▶ **Assigned task**: Output every line below without omitting or altering anything.

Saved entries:

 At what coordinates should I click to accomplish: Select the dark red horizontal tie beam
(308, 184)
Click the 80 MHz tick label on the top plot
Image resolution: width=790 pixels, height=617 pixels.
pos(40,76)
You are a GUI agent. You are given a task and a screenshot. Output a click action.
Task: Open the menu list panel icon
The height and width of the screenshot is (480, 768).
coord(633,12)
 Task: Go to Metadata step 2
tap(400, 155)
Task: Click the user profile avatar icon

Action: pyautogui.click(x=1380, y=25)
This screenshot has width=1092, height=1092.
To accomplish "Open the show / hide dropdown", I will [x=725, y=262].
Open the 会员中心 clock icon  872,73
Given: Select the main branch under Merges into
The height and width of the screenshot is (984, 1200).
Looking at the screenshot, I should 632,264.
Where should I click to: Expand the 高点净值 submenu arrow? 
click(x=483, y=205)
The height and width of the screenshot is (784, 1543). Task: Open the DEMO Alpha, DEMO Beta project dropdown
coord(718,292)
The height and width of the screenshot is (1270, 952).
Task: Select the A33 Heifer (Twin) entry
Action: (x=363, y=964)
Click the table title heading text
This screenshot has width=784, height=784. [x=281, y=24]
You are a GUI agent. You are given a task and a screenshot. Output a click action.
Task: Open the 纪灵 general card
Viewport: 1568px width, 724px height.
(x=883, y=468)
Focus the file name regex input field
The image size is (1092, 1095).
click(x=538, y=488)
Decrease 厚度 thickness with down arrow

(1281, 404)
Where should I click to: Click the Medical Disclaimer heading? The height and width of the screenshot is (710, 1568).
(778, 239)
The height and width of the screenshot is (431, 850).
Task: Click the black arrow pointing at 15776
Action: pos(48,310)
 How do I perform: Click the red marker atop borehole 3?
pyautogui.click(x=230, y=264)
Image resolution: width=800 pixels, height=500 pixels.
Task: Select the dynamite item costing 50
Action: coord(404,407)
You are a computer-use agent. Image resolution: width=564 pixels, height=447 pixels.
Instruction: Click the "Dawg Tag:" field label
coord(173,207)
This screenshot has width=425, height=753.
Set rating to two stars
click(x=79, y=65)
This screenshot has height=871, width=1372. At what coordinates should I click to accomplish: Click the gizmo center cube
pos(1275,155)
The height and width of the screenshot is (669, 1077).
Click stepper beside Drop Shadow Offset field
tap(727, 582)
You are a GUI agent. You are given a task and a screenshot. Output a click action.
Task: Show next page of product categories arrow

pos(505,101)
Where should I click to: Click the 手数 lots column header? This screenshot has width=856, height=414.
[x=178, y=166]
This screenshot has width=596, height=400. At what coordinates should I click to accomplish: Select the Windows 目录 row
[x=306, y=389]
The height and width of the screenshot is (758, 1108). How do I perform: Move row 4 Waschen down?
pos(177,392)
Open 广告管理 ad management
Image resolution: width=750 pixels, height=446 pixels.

▶ **Exercise answer**:
 At what coordinates should I click to accomplish: Select the dark red horizontal tie beam
(308, 184)
Click the 80 MHz tick label on the top plot
Image resolution: width=790 pixels, height=617 pixels.
pos(40,76)
You are a GUI agent. You are given a task and a screenshot. Output a click action.
Task: Open the menu list panel icon
The height and width of the screenshot is (480, 768).
coord(633,12)
 Task: Go to Metadata step 2
tap(400, 155)
Task: Click the user profile avatar icon

Action: pyautogui.click(x=1380, y=25)
This screenshot has width=1092, height=1092.
To accomplish "Open the show / hide dropdown", I will [x=725, y=262].
Open the 会员中心 clock icon  872,73
Given: Select the main branch under Merges into
The height and width of the screenshot is (984, 1200).
Looking at the screenshot, I should 632,264.
Where should I click to: Expand the 高点净值 submenu arrow? 
click(x=483, y=205)
The height and width of the screenshot is (784, 1543). Task: Open the DEMO Alpha, DEMO Beta project dropdown
coord(718,292)
The height and width of the screenshot is (1270, 952).
Task: Select the A33 Heifer (Twin) entry
Action: (x=363, y=964)
Click the table title heading text
This screenshot has width=784, height=784. [x=281, y=24]
You are a GUI agent. You are given a task and a screenshot. Output a click action.
Task: Open the 纪灵 general card
Viewport: 1568px width, 724px height.
(x=883, y=468)
Focus the file name regex input field
The image size is (1092, 1095).
click(x=538, y=488)
Decrease 厚度 thickness with down arrow

(1281, 404)
Where should I click to: Click the Medical Disclaimer heading? The height and width of the screenshot is (710, 1568).
(778, 239)
The height and width of the screenshot is (431, 850).
Task: Click the black arrow pointing at 15776
Action: pos(48,310)
 How do I perform: Click the red marker atop borehole 3?
pyautogui.click(x=230, y=264)
Image resolution: width=800 pixels, height=500 pixels.
Task: Select the dynamite item costing 50
Action: coord(404,407)
You are a computer-use agent. Image resolution: width=564 pixels, height=447 pixels.
Instruction: Click the "Dawg Tag:" field label
coord(173,207)
This screenshot has width=425, height=753.
Set rating to two stars
click(x=79, y=65)
This screenshot has height=871, width=1372. At what coordinates should I click to accomplish: Click the gizmo center cube
pos(1275,155)
The height and width of the screenshot is (669, 1077).
Click stepper beside Drop Shadow Offset field
tap(727, 582)
You are a GUI agent. You are given a task and a screenshot. Output a click action.
Task: Show next page of product categories arrow

pos(505,101)
Where should I click to: Click the 手数 lots column header? This screenshot has width=856, height=414.
[x=178, y=166]
This screenshot has width=596, height=400. At what coordinates should I click to accomplish: Select the Windows 目录 row
[x=306, y=389]
The height and width of the screenshot is (758, 1108). How do I perform: Move row 4 Waschen down?
pos(177,392)
Open 广告管理 ad management
Image resolution: width=750 pixels, height=446 pixels.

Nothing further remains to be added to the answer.